March 15, the solicitor General of Canada announced that the RCMP dress code would be amended to have a turbaned Sikh join the force. Constable Baltej Singh Dhillon had the honour of becoming the first baptized Sikh to join the RCMP.
Three Sikhs were elected to the British Columbia legislature. Manmohan (Moe) Sihota, and Ujjal Dosanjh have held various cabinet posts, and the other M.L.A. is Harbhajan (Harry) Lalli.
Gurbax Singh Mahli and Harbans (Herb) Dhaliwal were the first Sikhs elected to the Canadian Parliament in Ottawa.
In July, Vancouver Punjabi Market at Main and 49th Street was officially recognized with bilingual signs in English and Punjabi.
Five Sikh veterans were invited to participate in a Remembrance Day parade on November 11, but were denied entry to the Royal Canadian Legion in Newton, B.C.
The B.C. Government officially recognized the Vaisakhi Parade and published a brochure.
February 15, the Supreme Court of Canada reaffirmed a Sikh officers right to wear a turban.
I remember that stupid turban battle which went on and on and on, embittering so many people and setting Canadians against each other. And I remember that ridiculous flap about wearing a turban into a Royal Canadian Legion, as if East Indian veterans weren't quite "good enough" to associate with the "real" Canadians.
I hope we are living in a better Canada today. In 2005, then-prime minister Paul Martin declared June 23, 2005, as a national day of mourning and said June 23 would be Canada's National Day of Remembrance for Victims of Terrorism.
Ujjal Dosanjh was quoted in Macleans just yesterday:
Liberal MP Ujjal Dosanjh says he's shocked but not surprised that police did not take seriously warnings that Sikh extremists planned to blow up an Air India jetliner two decades ago.
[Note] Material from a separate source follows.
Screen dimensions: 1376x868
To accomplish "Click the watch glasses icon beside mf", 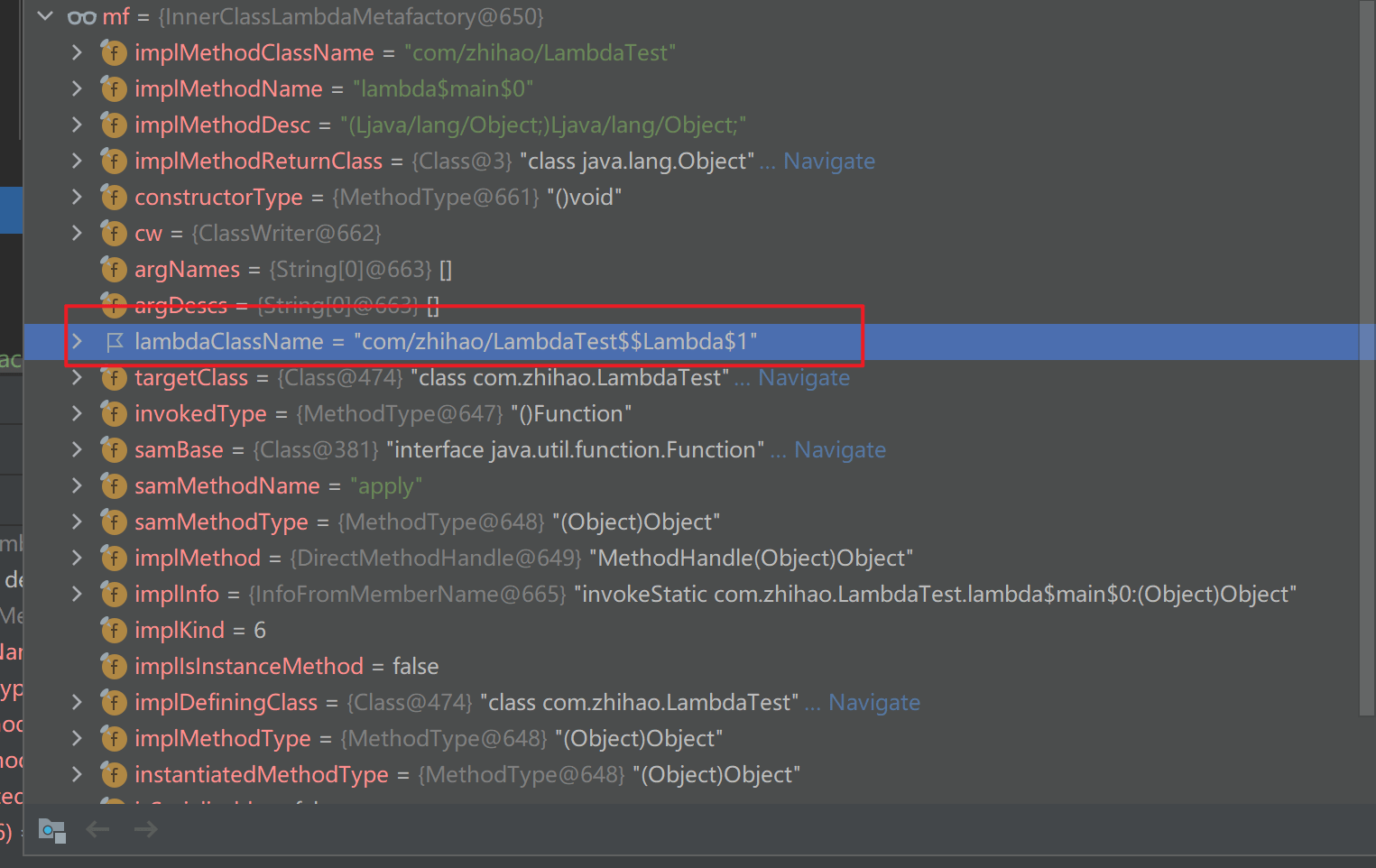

In the months preceding the 1985 bombing of Air India Flight 182, Dosanjh said it was clear that police didn't understand or care about tensions within British Columbia's Indo-Canadian community.
"There was at that time a basic perception (that) here are some brown guys with turbans fighting each other, maybe hurting each other," Dosanjh said Thursday.
"The rest of the society really didn't know the culture, didn't know the language, didn't really know the issues, didn't in fact care very much. And that permeated throughout the (police) forces . . . I'm not blaming them but that was the environment at that time." . . .
"Maybe it's harsh coming from me at this day and age but I genuinely believe if you had 329 white Anglo-Saxons killed in an Air India disaster, you would have had an inquiry in no time."
Dosanjh had been relatively circumspect in his comments about Air India until now. But evidence coming out of the Air India inquiry about ignored warnings and investigative foul-ups prompted him to bluntly suggest that racism was part of the problem.
"I've never spoken so harshly before but that's the truth and Canadians have to, we have to confront that truth," he said.
"The fact is racism lurks in various nooks and crannies of this society. All of us have dark corners in our hearts. We have biases and prejudices that we live with. We have to all kind of come clean and deal with these issues."